Legislative Council: Tuesday, March 18, 2025

Contents

Legislative Changes, Law and Order

The Hon. M. EL DANNAWI (14:36): My question is to the Attorney-General. Will the Attorney-General inform the council about this government's reforms in the space of law and order that resulted from directly listening to and working with victims and their families?

The Hon. K.J. MAHER (Minister for Aboriginal Affairs, Attorney-General, Minister for Industrial Relations and Public Sector, Special Minister of State) (14:36): I thank the honourable member for her question. There are a number of areas in the three years of the current term of this government where we have made changes, in some cases very significant changes, to the laws of the state in direct response to listening to the concerns of victims' friends and families, who have gone through and endured some of the worst things anyone could endure in their life and who have bravely consulted with the government. It has been a privilege, as Attorney-General, to meet with many of these members of the families of victims to—for no benefit of their own—encourage law reform in this state.

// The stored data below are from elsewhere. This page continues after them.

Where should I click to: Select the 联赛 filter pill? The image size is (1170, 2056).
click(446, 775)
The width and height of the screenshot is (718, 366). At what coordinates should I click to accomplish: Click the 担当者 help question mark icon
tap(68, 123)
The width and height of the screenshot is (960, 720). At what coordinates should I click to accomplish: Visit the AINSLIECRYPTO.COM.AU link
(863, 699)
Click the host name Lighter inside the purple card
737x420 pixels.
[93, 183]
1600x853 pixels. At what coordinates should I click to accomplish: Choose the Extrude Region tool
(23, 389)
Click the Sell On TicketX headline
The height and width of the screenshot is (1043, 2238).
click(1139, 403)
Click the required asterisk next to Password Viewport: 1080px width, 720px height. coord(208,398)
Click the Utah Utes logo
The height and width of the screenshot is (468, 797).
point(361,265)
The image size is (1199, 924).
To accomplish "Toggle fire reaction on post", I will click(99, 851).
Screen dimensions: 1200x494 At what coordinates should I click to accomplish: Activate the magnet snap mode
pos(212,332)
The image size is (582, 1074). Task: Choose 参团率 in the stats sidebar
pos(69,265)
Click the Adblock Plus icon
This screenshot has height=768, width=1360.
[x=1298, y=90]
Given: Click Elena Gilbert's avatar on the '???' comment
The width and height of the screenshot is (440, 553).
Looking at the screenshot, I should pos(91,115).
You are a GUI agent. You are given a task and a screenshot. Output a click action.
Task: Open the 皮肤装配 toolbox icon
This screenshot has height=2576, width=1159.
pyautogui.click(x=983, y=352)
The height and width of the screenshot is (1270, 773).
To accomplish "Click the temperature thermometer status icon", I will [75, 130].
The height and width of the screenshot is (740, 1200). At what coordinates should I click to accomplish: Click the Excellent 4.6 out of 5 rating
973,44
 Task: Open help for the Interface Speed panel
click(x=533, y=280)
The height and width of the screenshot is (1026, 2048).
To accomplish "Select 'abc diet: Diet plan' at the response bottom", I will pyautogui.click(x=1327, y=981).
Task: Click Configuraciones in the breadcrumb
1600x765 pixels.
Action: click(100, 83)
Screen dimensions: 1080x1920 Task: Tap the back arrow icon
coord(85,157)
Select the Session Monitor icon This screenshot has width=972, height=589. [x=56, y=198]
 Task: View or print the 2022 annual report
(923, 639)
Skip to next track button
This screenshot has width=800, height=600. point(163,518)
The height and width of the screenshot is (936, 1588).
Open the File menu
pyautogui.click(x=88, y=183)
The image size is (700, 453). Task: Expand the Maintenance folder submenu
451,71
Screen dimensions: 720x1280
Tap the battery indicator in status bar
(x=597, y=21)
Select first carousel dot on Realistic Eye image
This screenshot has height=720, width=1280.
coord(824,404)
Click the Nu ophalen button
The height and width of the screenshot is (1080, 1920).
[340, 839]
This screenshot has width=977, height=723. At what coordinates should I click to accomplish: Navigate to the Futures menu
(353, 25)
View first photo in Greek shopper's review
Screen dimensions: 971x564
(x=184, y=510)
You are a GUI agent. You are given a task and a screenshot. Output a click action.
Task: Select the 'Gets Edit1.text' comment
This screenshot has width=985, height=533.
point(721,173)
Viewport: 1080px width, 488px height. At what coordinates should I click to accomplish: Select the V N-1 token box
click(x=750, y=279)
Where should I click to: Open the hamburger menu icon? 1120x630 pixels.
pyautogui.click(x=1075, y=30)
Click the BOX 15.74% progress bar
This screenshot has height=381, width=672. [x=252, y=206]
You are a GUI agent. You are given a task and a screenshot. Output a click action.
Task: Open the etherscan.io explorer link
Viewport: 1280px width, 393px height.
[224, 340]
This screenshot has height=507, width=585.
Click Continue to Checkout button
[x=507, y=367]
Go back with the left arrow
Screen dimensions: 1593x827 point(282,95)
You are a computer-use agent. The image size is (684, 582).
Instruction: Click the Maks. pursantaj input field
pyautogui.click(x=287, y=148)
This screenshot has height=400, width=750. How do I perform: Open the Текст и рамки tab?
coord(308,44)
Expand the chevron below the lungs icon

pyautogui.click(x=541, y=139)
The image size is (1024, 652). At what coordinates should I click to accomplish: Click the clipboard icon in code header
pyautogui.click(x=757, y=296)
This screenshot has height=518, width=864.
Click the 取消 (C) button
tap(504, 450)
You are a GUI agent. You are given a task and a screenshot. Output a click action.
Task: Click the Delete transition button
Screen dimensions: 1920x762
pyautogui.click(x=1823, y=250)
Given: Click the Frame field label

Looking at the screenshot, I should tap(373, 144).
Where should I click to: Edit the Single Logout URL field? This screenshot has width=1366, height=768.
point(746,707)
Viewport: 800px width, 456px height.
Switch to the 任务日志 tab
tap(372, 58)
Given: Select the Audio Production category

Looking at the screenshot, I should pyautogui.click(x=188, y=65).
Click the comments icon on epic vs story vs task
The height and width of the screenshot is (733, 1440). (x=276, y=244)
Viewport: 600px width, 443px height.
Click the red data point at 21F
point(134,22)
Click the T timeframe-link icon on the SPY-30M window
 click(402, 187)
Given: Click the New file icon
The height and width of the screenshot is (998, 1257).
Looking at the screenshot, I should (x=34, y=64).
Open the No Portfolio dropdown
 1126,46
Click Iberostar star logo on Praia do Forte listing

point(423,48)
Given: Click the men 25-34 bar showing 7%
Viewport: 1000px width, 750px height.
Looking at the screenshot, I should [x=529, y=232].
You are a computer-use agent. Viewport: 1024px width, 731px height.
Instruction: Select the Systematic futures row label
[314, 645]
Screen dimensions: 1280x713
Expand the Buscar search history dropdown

Honourable members in this place may recall the horrific case in 2015 where young father Daniel Hind, just 29 years old, was tragically killed by Timothy John Seymour at a home in Salisbury North. Mr Hind's body was found in a wheelie bin dumped in a paddock at Waterloo Corner about a month after he was reported missing, where it was found that his killer had callously dumped the body. At the time there was no specific offence in South Australia in relation to concealing or interfering with human remains.

Understandably, the fact that Mr Seymour so cruelly dumped Mr Hind's body in a bin after killing him only added further distress and heartbreak to Mr Hind's family. With there being no recognition in our laws at the time about the particularly traumatic impact that tampering and disposing of humans remains has, Mr Hind's family—namely his parents, Mindy and Philip Hind—bravely spoke about this shortfall in the law.

I am proud to say that after discussions with Mindy and Philip Hind we listened to their cries for change and, as a result of their advocacy, brought in new laws to see that offenders were punished for concealing or destroying a body in these sorts of circumstances. The new laws are now in effect, and mean that people who conceal, mutilate, destroy or interfere with a body in an attempt to frustrate criminal investigations will face up to 15 years in jail on top of the sentence passed for causing the death, while anyone charged with defiling human remains also faces up to 15 years behind bars. Two other new offences were also created, where failing to report the finding of human remains and concealing human remains will carry a maximum five-year jail term.

As a result of these changes made in 2022, any person who finds human remains, or what they reasonably expect may be human remains, must now report them to police. This type of offending has the potential, as it had in this case, to exacerbate the trauma experienced by victims' families and friends and to impede criminal investigations into the case, as was the case in Mr Hind's tragic death, making these changes so important.

I would particularly like to pay tribute to Mindy and Philip Hind for their brave advocacy in helping create the change that will make this easier for families in the future.